##### Exercise materials

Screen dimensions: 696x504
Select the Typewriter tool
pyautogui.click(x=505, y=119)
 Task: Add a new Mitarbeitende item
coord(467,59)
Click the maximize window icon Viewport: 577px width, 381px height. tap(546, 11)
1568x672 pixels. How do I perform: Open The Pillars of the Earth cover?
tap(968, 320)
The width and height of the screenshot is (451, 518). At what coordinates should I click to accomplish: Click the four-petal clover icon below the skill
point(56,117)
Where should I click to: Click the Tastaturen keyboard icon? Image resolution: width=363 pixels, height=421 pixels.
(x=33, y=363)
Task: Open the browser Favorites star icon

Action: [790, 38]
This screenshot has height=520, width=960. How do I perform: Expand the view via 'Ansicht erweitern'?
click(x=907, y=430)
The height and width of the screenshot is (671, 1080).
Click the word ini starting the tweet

##########

Please reproduce all the entries above, changing every instance of "icon" to "button" and leaving everything else unchanged.

▸ Worked solution
Screen dimensions: 696x504
Select the Typewriter tool
pyautogui.click(x=505, y=119)
 Task: Add a new Mitarbeitende item
coord(467,59)
Click the maximize window button Viewport: 577px width, 381px height. tap(546, 11)
1568x672 pixels. How do I perform: Open The Pillars of the Earth cover?
tap(968, 320)
The width and height of the screenshot is (451, 518). At what coordinates should I click to accomplish: Click the four-petal clover button below the skill
point(56,117)
Where should I click to: Click the Tastaturen keyboard button? Image resolution: width=363 pixels, height=421 pixels.
(x=33, y=363)
Task: Open the browser Favorites star button

Action: [790, 38]
This screenshot has height=520, width=960. How do I perform: Expand the view via 'Ansicht erweitern'?
click(x=907, y=430)
The height and width of the screenshot is (671, 1080).
Click the word ini starting the tweet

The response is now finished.